## PAGE EXCERPT
====
Mr. Tabb also argues that Defendants should have automatically provided him with discovery at the inception of the case, id. at 2-3, but his argument is based on the Court's 2016 General Order authorizing a one-year pilot program to provide early discovery to pro se prisoners alleging Section 1983 claims against the Washington State Department of Corrections or its employees. Id. at 9-14; see also Amended General Order No. 09-16 at 1. That one-year program has ended. And regardless of the program's applicability, the deficiencies in his amended complaint are not confined to naming potentially incorrect defendants or other issues that discovery alone could remedy. See Dkt. Nos. 85, 90, 100. Mr. Tabb has not demonstrated how discovery would overcome those pleading deficiencies or shown that Judge Fricke erred in ordering a stay of discovery when he has not yet stated a claim against any of the Defendants. See, e.g., Little v. City of Seattle, 863 F.2d 681, 685 (9th Cir. 1988) (explaining that a court may relieve a party of the burdens of discovery while a dispositive motion is pending).
====
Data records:
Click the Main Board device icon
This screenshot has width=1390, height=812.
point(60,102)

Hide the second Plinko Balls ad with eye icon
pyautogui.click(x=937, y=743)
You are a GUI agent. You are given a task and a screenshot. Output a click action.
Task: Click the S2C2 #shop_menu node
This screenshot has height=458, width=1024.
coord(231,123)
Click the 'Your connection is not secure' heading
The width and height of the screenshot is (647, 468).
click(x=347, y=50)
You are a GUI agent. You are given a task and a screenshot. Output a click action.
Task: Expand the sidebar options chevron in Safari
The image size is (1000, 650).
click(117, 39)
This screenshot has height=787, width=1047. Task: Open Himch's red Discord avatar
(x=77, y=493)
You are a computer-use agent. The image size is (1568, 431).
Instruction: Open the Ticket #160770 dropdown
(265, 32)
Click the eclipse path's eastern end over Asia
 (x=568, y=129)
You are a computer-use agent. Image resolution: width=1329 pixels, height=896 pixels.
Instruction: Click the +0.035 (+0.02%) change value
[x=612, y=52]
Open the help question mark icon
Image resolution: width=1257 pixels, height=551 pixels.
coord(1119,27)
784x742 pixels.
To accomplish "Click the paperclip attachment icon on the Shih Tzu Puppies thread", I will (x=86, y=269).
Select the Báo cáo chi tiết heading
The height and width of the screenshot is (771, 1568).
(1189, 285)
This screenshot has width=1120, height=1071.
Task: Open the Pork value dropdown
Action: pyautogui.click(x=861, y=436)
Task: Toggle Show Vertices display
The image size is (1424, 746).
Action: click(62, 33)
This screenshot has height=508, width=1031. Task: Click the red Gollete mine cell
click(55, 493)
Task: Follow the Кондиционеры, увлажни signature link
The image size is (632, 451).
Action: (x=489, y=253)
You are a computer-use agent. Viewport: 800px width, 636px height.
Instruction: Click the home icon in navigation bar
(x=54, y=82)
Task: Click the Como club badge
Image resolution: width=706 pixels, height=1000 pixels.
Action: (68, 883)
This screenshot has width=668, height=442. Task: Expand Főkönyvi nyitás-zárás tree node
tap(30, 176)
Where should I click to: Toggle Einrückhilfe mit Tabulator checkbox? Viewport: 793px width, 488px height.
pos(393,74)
====
## WHAT IS BEING ASKED
Please quote the court excerpt on the discovery stay in full, word for word. Work only from the court excerpt and leave the rows aside.

## FINISHED TASK
Mr. Tabb also argues that Defendants should have automatically provided him with discovery at the inception of the case, id. at 2-3, but his argument is based on the Court's 2016 General Order authorizing a one-year pilot program to provide early discovery to pro se prisoners alleging Section 1983 claims against the Washington State Department of Corrections or its employees. Id. at 9-14; see also Amended General Order No. 09-16 at 1. That one-year program has ended. And regardless of the program's applicability, the deficiencies in his amended complaint are not confined to naming potentially incorrect defendants or other issues that discovery alone could remedy. See Dkt. Nos. 85, 90, 100. Mr. Tabb has not demonstrated how discovery would overcome those pleading deficiencies or shown that Judge Fricke erred in ordering a stay of discovery when he has not yet stated a claim against any of the Defendants. See, e.g., Little v. City of Seattle, 863 F.2d 681, 685 (9th Cir. 1988) (explaining that a court may relieve a party of the burdens of discovery while a dispositive motion is pending).